Collected data entries:
━━━

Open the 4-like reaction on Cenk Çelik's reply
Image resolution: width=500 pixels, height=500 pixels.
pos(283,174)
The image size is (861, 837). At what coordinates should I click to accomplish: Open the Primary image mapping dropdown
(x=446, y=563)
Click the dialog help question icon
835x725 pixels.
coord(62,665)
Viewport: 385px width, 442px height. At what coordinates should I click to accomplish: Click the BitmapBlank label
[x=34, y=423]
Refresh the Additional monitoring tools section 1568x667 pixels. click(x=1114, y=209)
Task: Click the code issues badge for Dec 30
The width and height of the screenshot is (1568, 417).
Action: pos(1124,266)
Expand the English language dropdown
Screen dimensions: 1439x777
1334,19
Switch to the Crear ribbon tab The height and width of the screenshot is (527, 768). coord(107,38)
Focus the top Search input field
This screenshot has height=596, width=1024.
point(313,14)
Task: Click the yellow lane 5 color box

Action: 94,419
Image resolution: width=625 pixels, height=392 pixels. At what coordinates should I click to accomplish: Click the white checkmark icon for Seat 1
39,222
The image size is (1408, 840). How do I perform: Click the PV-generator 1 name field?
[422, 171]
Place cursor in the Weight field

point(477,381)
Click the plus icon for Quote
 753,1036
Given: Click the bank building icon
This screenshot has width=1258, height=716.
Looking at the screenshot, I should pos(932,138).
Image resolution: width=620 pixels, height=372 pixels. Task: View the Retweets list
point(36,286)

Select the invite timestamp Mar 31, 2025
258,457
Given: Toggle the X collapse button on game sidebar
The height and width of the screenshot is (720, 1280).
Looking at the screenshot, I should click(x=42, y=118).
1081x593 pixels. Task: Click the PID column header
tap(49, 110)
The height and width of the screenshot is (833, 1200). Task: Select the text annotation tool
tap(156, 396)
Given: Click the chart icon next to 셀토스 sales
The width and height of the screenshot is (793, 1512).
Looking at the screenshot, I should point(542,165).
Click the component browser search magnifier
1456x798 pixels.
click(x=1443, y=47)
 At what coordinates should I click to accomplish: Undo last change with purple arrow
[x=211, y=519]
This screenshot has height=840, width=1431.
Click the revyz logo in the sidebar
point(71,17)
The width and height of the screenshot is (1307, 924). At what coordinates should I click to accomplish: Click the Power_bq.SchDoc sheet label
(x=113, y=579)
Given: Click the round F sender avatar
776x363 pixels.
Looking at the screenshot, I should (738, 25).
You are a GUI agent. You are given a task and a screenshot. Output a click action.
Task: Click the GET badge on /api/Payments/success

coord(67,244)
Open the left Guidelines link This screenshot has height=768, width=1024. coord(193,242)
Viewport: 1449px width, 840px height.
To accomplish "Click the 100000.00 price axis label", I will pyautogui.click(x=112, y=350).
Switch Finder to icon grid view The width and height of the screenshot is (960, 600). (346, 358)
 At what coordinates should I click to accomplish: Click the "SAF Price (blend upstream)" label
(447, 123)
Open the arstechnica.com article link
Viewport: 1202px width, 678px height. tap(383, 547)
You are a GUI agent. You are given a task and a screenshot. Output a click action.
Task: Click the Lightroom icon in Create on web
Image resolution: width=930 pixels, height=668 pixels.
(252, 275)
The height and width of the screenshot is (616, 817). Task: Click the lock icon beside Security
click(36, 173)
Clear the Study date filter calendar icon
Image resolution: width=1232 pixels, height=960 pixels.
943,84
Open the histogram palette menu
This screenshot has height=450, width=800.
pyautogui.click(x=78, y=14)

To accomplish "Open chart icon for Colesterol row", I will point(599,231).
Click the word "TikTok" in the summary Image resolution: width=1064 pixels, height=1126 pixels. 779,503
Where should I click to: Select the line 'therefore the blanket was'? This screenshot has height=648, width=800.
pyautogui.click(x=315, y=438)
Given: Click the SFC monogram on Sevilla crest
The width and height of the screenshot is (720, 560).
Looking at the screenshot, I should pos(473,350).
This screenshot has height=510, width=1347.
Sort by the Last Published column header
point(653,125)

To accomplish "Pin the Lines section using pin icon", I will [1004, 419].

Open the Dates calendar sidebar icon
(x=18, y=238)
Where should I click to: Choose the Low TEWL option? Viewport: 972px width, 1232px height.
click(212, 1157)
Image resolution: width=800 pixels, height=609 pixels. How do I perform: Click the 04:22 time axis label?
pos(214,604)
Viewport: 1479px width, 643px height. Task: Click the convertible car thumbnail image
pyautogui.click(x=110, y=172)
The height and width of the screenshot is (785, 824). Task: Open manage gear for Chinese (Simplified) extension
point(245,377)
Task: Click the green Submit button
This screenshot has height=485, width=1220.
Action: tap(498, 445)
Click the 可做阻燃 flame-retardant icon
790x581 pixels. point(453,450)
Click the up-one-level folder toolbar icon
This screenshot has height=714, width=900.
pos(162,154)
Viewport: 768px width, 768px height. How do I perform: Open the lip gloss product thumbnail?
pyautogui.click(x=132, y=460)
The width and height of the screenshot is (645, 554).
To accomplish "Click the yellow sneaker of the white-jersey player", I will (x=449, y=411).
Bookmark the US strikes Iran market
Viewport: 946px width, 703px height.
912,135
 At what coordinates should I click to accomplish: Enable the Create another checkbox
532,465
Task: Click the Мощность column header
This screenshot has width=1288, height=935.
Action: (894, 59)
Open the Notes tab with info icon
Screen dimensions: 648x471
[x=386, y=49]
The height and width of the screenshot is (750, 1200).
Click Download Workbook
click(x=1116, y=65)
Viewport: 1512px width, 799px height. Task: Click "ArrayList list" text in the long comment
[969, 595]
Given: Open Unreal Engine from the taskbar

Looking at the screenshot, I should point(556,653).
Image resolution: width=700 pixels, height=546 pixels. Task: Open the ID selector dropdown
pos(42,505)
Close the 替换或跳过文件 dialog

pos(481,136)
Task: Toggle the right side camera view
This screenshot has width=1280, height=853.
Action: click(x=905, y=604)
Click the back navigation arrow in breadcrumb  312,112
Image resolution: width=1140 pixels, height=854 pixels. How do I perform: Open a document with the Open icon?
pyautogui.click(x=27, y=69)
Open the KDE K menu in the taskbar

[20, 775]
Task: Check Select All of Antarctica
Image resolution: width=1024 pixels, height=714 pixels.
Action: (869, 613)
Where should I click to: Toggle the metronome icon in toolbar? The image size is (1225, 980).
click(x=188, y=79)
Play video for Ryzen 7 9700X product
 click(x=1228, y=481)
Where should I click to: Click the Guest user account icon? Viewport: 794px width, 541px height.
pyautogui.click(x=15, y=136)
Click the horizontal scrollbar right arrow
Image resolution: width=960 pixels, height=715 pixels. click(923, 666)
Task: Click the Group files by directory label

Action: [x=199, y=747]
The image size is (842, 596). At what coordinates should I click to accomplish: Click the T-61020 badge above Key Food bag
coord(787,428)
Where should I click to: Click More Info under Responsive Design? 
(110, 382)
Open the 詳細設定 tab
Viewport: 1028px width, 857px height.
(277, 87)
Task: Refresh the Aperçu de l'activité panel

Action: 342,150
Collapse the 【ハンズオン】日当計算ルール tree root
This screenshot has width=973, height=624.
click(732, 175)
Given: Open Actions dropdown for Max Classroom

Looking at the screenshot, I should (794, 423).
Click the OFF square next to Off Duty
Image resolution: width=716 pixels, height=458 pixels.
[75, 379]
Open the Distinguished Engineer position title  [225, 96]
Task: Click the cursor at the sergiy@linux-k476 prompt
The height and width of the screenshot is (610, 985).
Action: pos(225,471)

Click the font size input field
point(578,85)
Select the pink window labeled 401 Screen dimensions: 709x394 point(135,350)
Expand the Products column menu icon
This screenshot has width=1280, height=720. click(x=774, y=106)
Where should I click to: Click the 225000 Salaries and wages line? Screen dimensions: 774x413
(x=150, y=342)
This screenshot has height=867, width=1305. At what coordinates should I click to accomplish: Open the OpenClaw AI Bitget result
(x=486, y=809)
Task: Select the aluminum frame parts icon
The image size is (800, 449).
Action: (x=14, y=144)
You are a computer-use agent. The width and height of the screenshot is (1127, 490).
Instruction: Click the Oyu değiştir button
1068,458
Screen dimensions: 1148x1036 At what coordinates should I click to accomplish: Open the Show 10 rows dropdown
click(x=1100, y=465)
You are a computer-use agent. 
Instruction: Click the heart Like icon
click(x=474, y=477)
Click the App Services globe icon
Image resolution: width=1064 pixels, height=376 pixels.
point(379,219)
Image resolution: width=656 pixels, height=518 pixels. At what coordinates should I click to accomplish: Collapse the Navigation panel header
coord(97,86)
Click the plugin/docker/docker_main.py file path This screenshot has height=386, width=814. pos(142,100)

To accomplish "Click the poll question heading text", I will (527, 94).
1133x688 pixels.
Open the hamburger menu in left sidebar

━━━

* Action item:
Output, from the data above, the lines from the line with "Task: Toggle the right side camera view" to the line with "Task: Check Select All of Antarctica" exactly as they stand, both ends included and nothing else.

* Solution for this problem:
Task: Toggle the right side camera view
This screenshot has width=1280, height=853.
Action: click(x=905, y=604)
Click the back navigation arrow in breadcrumb  312,112
Image resolution: width=1140 pixels, height=854 pixels. How do I perform: Open a document with the Open icon?
pyautogui.click(x=27, y=69)
Open the KDE K menu in the taskbar

[20, 775]
Task: Check Select All of Antarctica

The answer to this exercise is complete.